I've been struggling with GIT for a while now since it does some weird things.

I have a base commit with the initial code.

Ok next I make a branch do my edits and commit and push:

git checkout -b feature/feature1
git commit -m "added feature1"
git push origin feature/feature1

Now I do a pull request on that feature.

After that I change branch and update for example:

git checkout -b chore/update-framework
git commit -m "updated framework"
git push origin chore/update-framework

At this point when I try a pull request on the 2nd push, it contains the first commit with all the feature stuff in it.

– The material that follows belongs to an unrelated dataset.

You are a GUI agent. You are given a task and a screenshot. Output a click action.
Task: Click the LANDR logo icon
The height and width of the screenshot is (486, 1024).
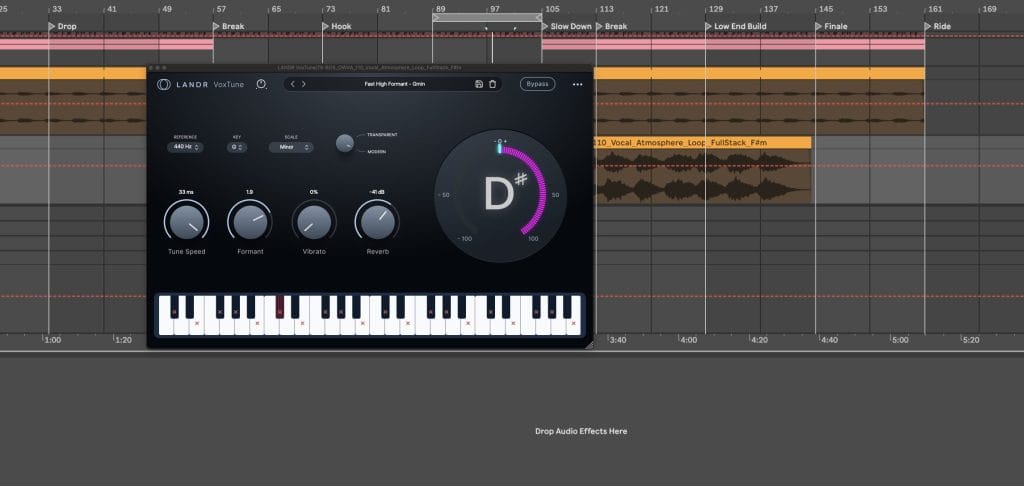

So all the changed files from that commit are in the new pull request, while the old pull request only contains the feature files.

What am I doing wrong?

like image 819
totalvamp Avatar asked Dec 08 '22 22:12

totalvamp


1 Answers

When you did:

git checkout -b chore/update-framework

You did not checkout on master before.

To start a new branch from the commit you want (example with master):

git checkout -b chore/update-framework master

or:

git checkout master
git checkout -b chore/update-framework

or:

git branch chore/update-framework master
git checkout chore/update-framework

To correct your mistake, you can do:

git rebase --onto master feature/feature1 chore/update-framework

Git will pick all your commits of chore/update-framework which are not pointed by feature/feature1, then it will put them onto master and finally update your chore/update-framework branch.